Task description:
Every line below that holds "free" must be copied.

[Collected data entries]
* * * * * * *
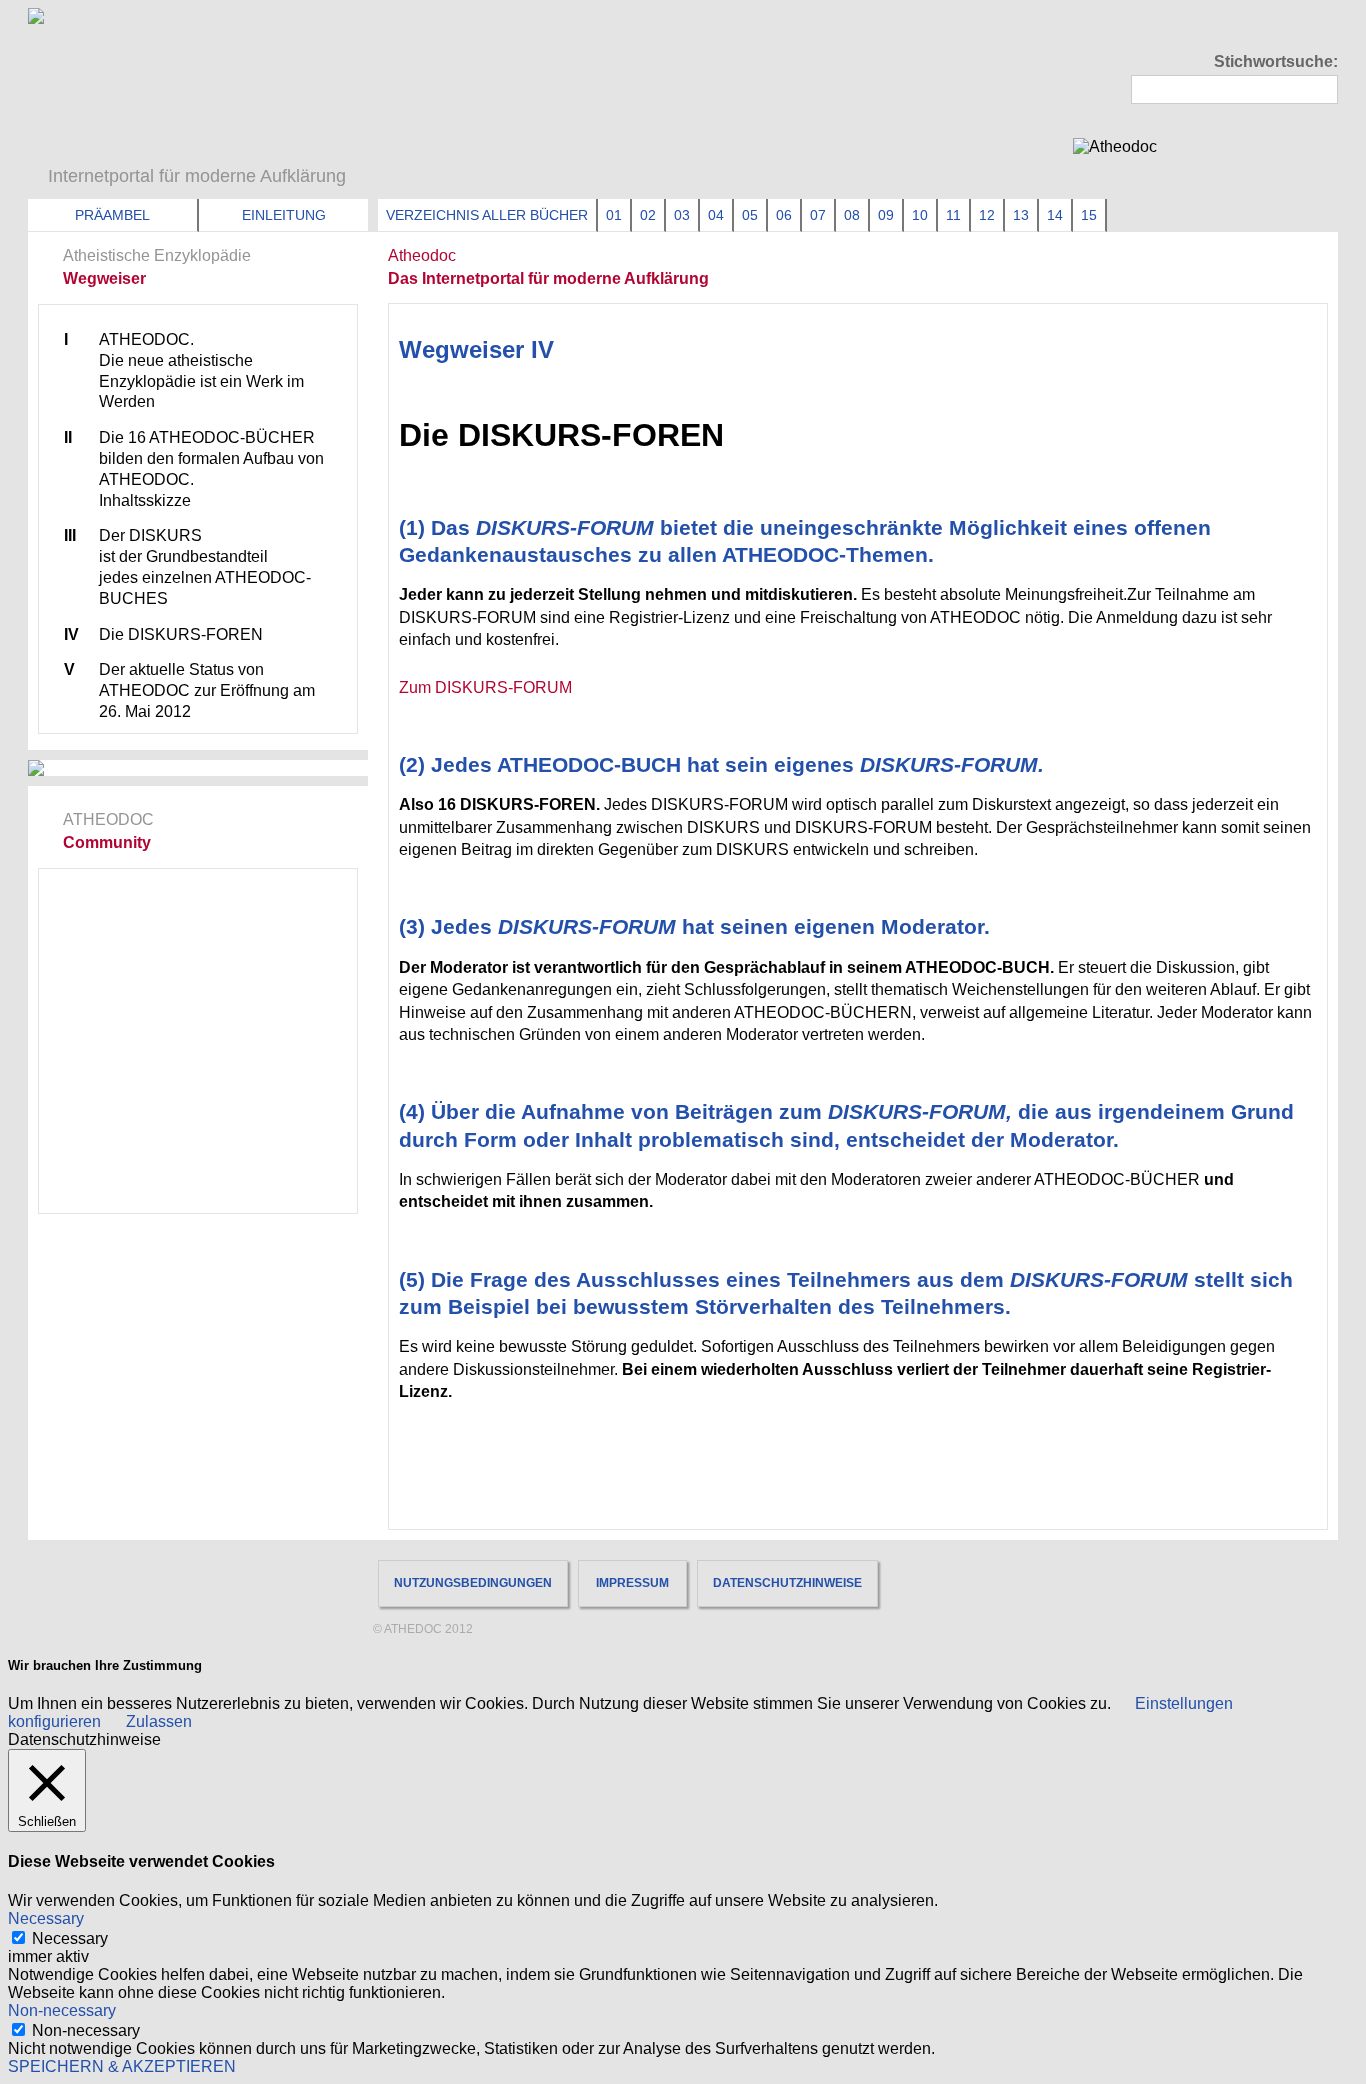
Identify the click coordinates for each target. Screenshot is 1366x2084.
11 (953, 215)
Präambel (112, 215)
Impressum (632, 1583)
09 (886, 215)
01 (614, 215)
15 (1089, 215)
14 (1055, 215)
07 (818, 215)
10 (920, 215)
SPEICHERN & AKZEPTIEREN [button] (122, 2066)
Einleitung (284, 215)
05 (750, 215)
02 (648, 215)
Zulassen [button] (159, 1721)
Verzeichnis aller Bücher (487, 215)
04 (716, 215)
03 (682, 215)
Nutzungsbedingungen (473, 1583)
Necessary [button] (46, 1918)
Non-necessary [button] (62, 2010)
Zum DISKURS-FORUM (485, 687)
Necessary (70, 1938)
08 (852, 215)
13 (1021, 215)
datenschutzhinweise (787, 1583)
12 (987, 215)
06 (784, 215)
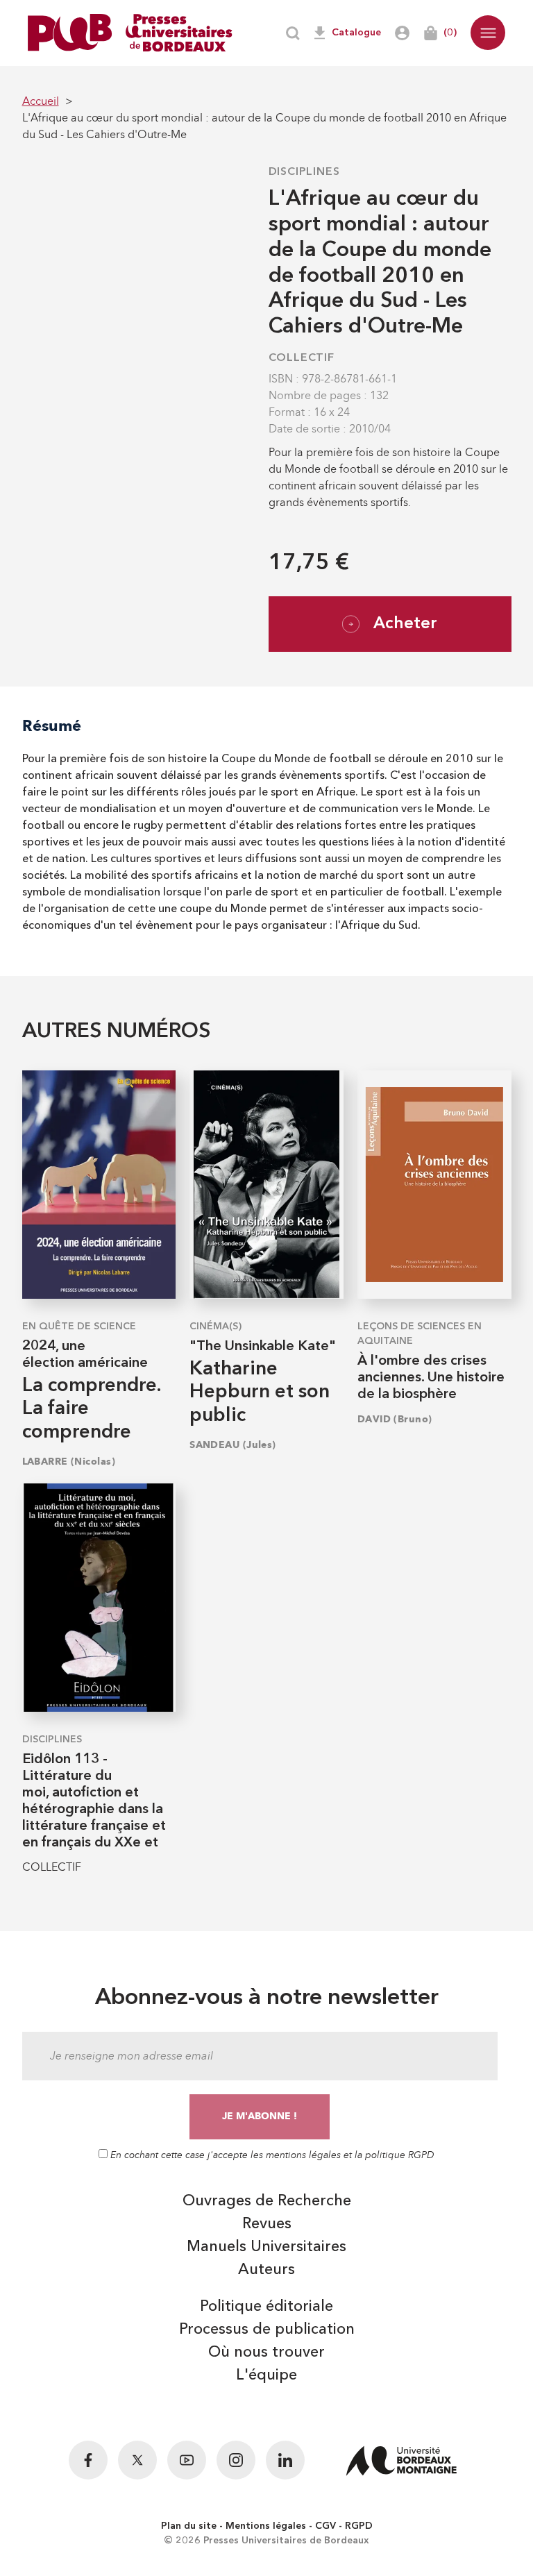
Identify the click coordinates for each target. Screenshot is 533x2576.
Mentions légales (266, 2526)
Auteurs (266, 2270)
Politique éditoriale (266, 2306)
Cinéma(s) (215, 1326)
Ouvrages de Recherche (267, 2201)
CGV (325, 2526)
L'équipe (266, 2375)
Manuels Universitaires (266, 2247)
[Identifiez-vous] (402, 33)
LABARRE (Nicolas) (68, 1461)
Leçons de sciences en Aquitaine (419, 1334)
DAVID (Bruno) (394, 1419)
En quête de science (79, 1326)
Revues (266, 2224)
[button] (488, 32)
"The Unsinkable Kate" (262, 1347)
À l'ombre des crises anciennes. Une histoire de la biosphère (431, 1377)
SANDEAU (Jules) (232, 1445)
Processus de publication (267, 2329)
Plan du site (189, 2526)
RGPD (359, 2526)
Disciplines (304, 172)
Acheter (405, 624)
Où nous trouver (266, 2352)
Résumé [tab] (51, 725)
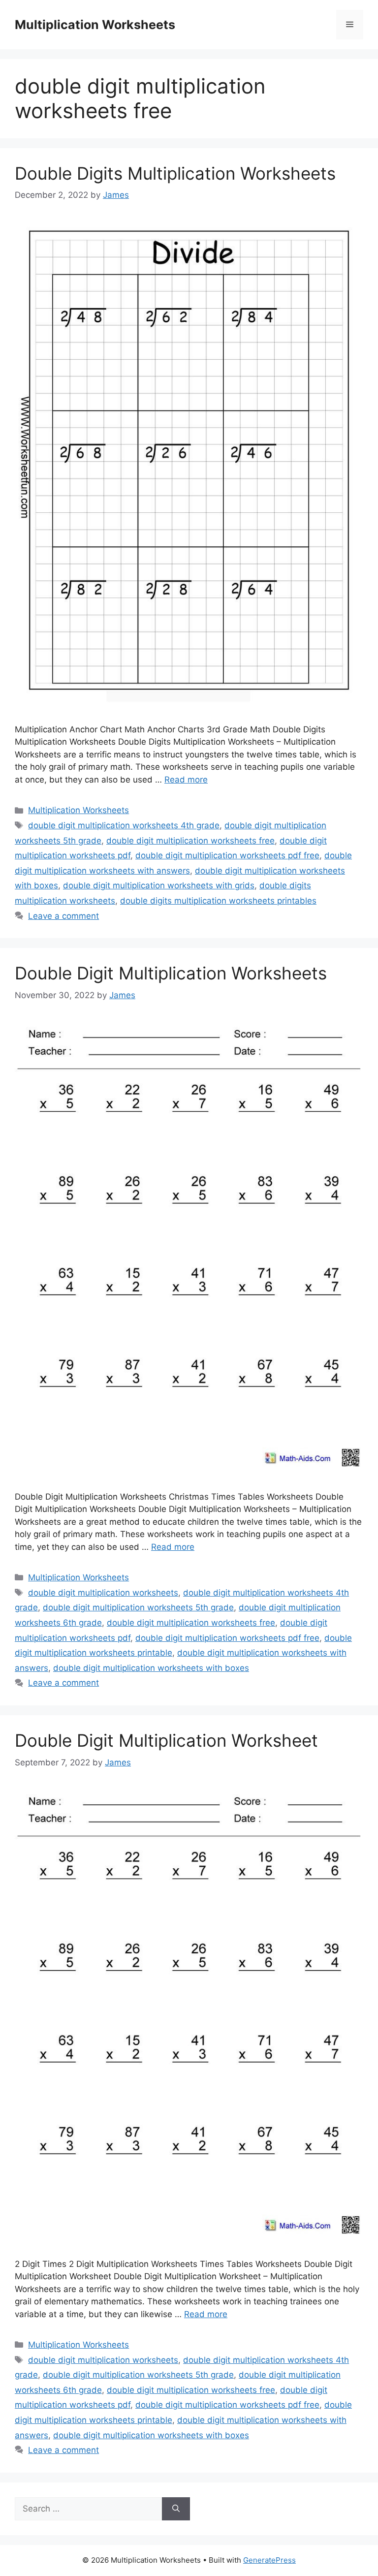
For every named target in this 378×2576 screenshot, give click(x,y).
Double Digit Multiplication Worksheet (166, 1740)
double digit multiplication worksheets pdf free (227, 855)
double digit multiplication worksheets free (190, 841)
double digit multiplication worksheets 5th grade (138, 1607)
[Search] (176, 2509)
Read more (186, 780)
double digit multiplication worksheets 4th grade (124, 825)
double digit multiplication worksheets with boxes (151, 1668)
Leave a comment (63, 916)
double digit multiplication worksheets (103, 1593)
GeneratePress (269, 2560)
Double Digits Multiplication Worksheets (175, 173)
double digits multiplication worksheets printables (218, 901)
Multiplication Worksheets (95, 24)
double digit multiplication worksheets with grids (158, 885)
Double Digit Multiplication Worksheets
* * * * * * *
Output below:
double digit multiplication worksheets pdf free (227, 855)
double digit multiplication worksheets free (190, 841)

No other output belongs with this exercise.